= Vitulatio =

The Vitulatio was an annual thanksgiving celebrated in ancient Rome on July 8, the day after the Nonae Caprotinae and following the Poplifugia on July 5. The Poplifugia is a lesser-known festival that was of obscure origin even for the Romans themselves; Macrobius says that it marked a Roman retreat from the Etruscans at Fidenae during the Gallic invasion, and that the Vitulatio commemorated their comeback victory. It was a dies religiosus, a day of religious prohibition when people were to refrain from undertaking any activity other than attending to basic necessities.
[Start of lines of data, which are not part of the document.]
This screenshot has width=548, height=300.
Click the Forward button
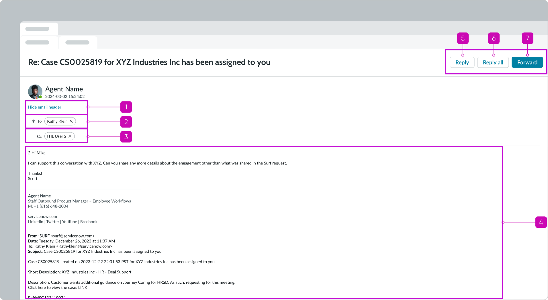click(527, 62)
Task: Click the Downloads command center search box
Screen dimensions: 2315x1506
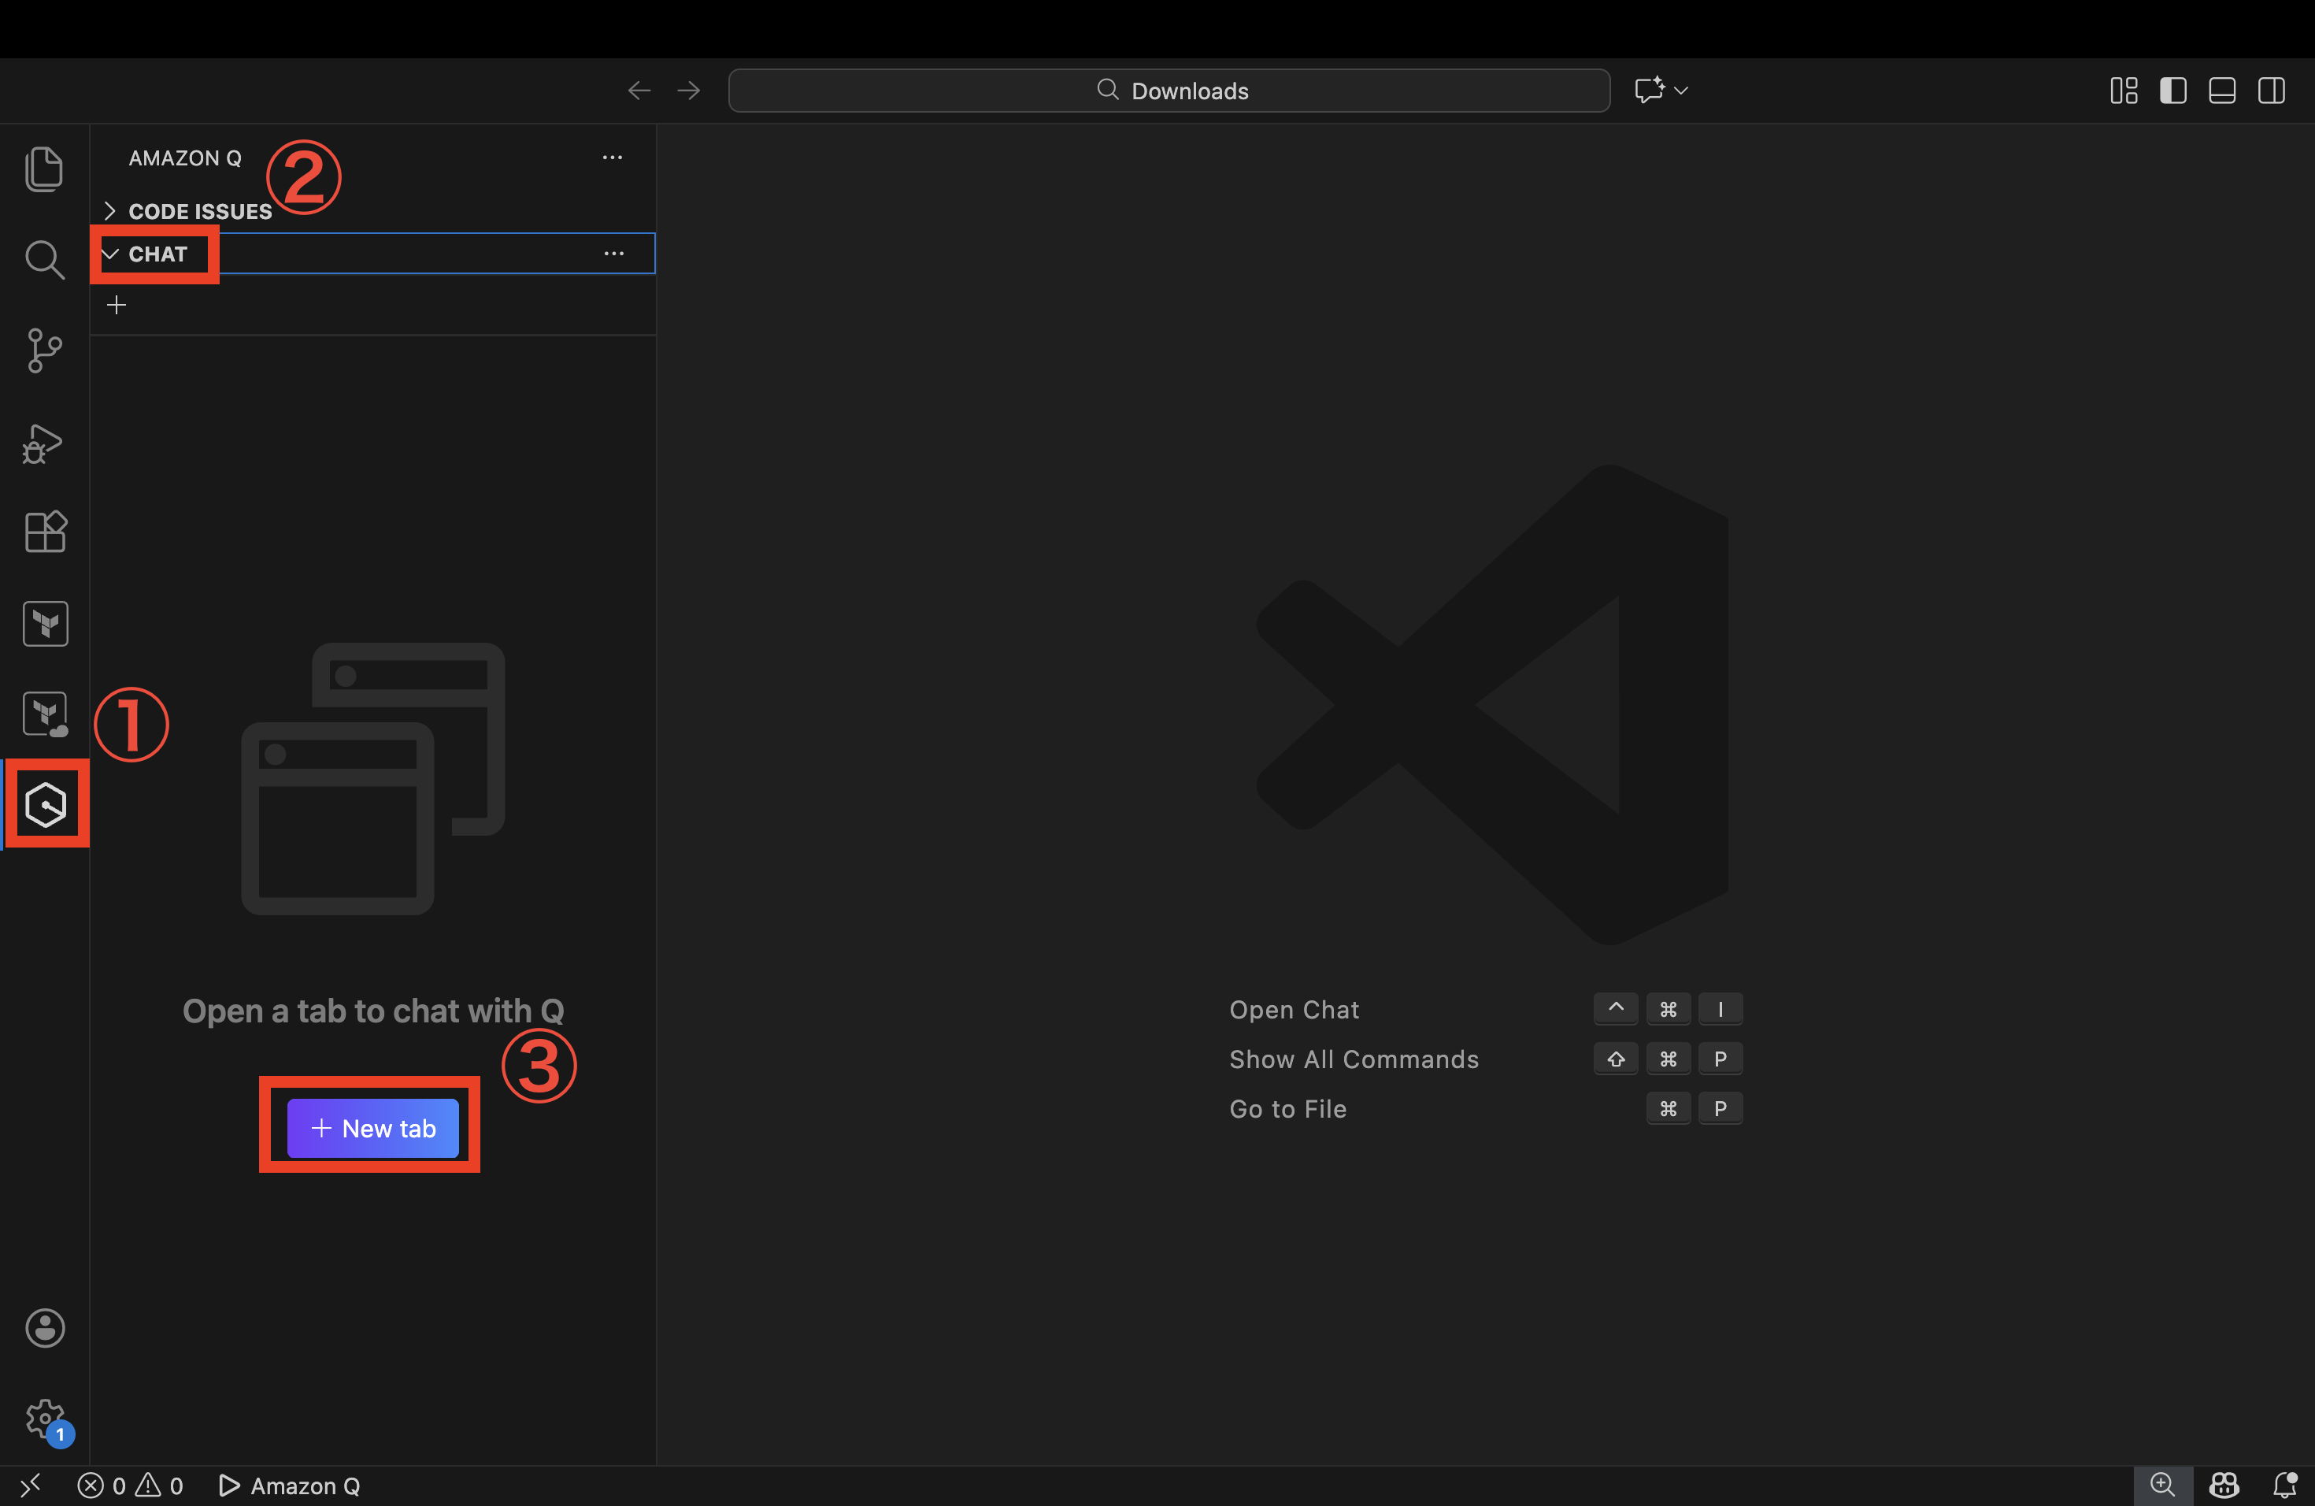Action: 1168,90
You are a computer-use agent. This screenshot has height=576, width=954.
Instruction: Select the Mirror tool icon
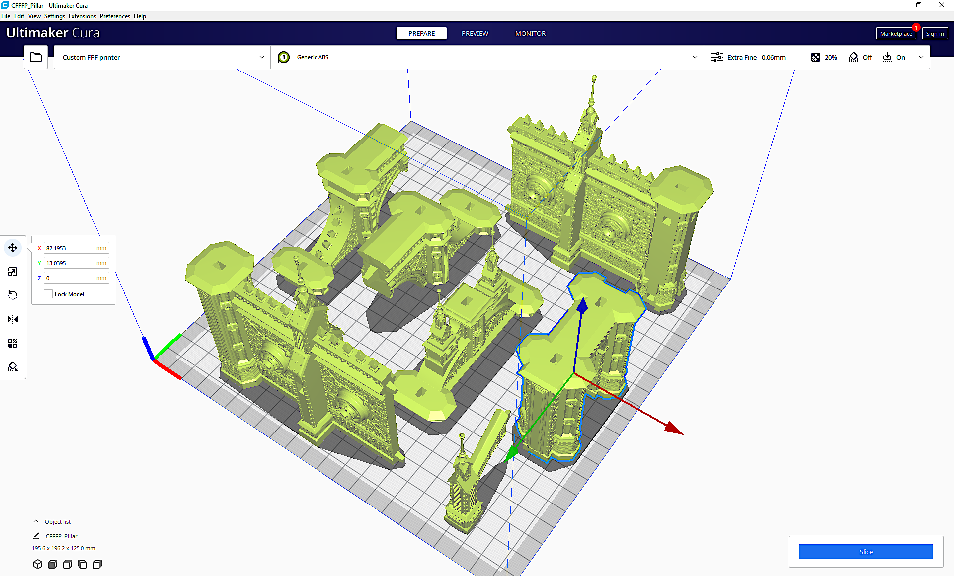13,319
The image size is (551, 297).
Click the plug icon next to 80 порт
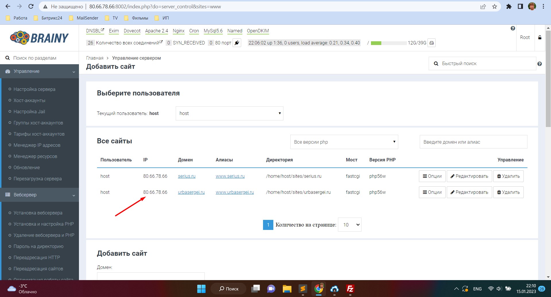point(236,43)
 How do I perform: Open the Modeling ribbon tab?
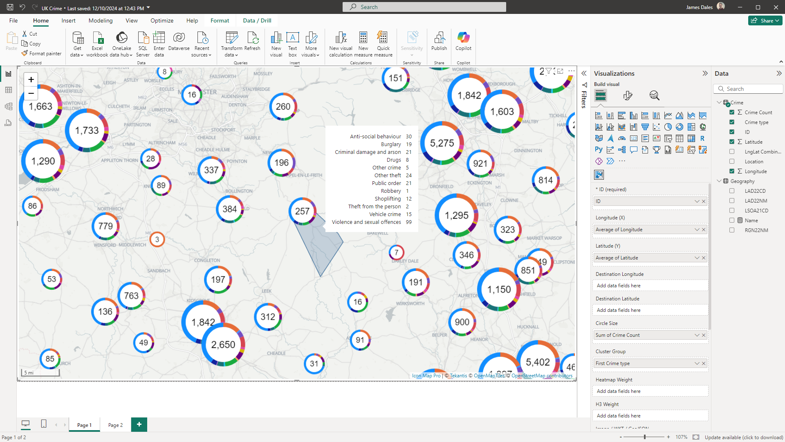tap(100, 20)
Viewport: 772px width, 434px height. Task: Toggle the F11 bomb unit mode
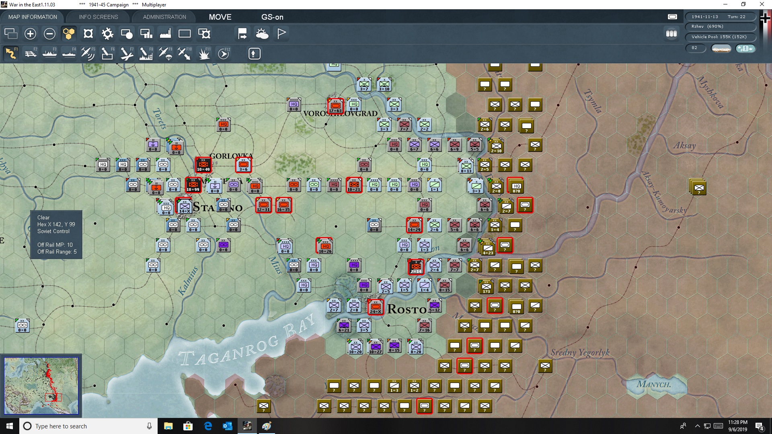coord(204,53)
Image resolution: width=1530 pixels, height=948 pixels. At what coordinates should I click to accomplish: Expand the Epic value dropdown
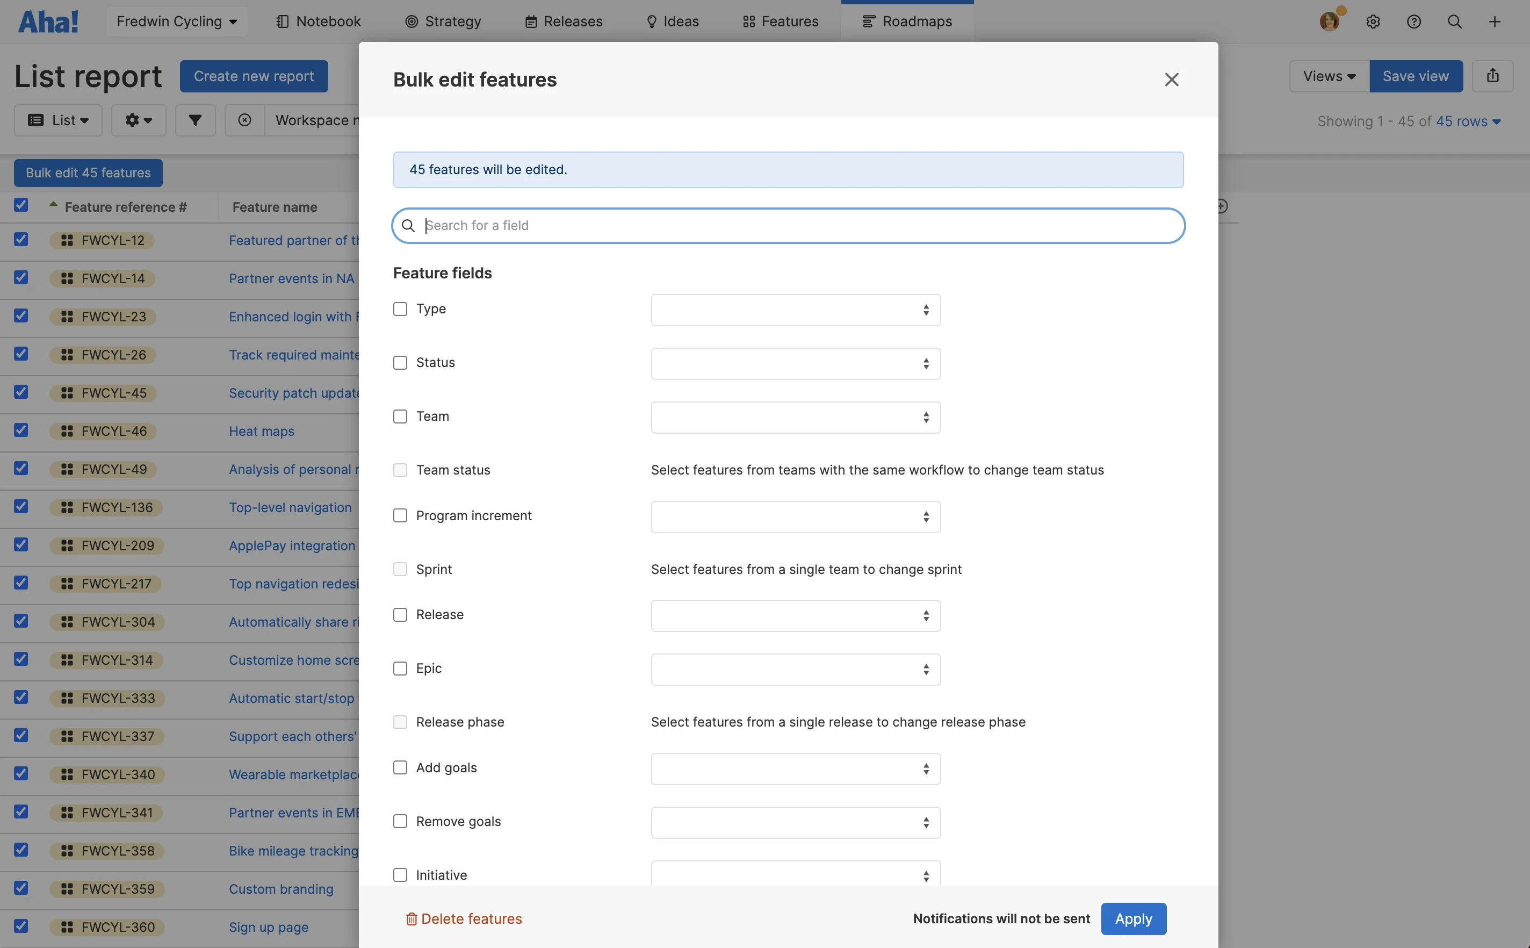[795, 669]
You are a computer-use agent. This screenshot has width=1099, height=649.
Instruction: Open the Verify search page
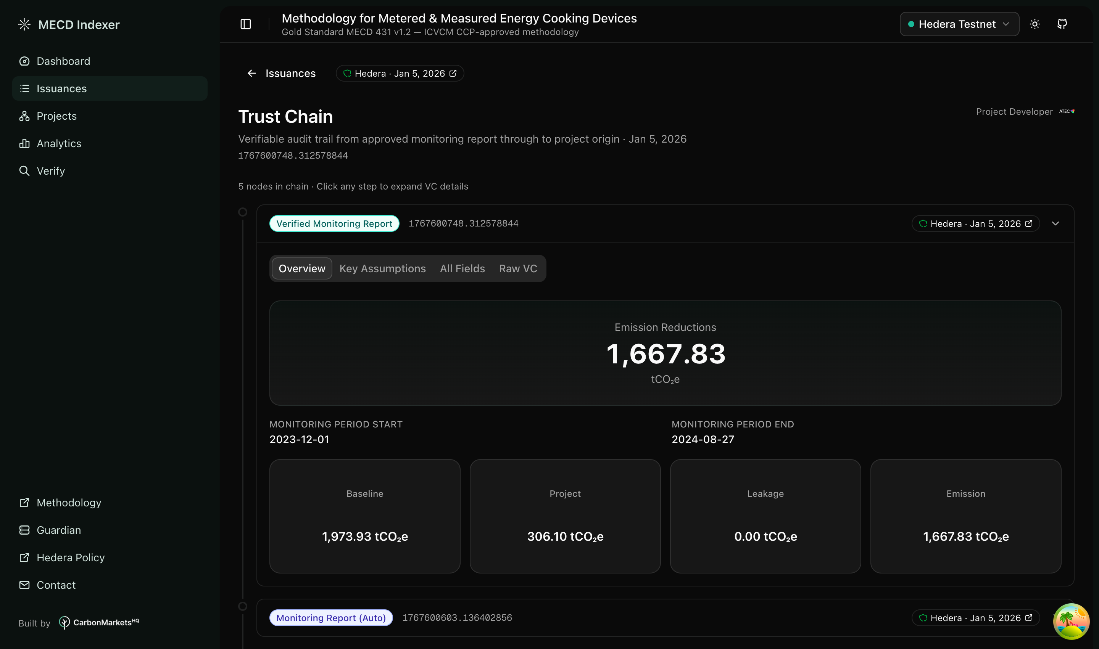click(50, 171)
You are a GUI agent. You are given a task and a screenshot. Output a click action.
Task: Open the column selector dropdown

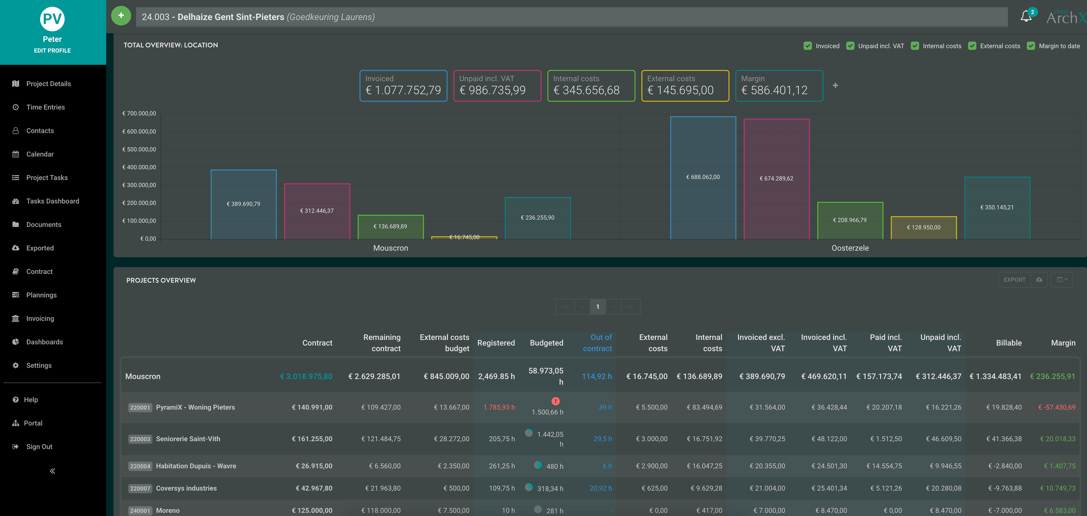click(x=1062, y=280)
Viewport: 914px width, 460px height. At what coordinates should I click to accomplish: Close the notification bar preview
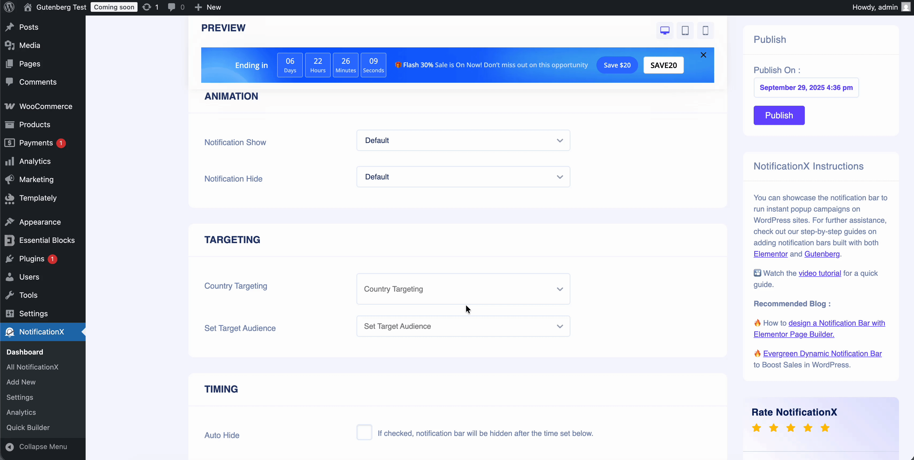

By the late Republic, the Vitulatio, like the other festivals held July 5–8, seems to have been eclipsed by the popularity of the Ludi Apollinares, games (ludi) held in honor of Apollo July 6–13.

== Etymology ==

The verb vitulari meant to chant or recite a formula with a joyful intonation and rhythm. Macrobius says vitulari is the equivalent of Greek paianizein (παιανίζειν), "to sing a paean," a song expressing triumph or thanksgiving. He offers, however, an antiquarian range of etymologies, including one from victoria, "victory." One modern explanation relates the word Vitulatio to vitulus, "heifer," the animal that served as a ritual scapegoat at Iguvium, as described by the Iguvine Tablets.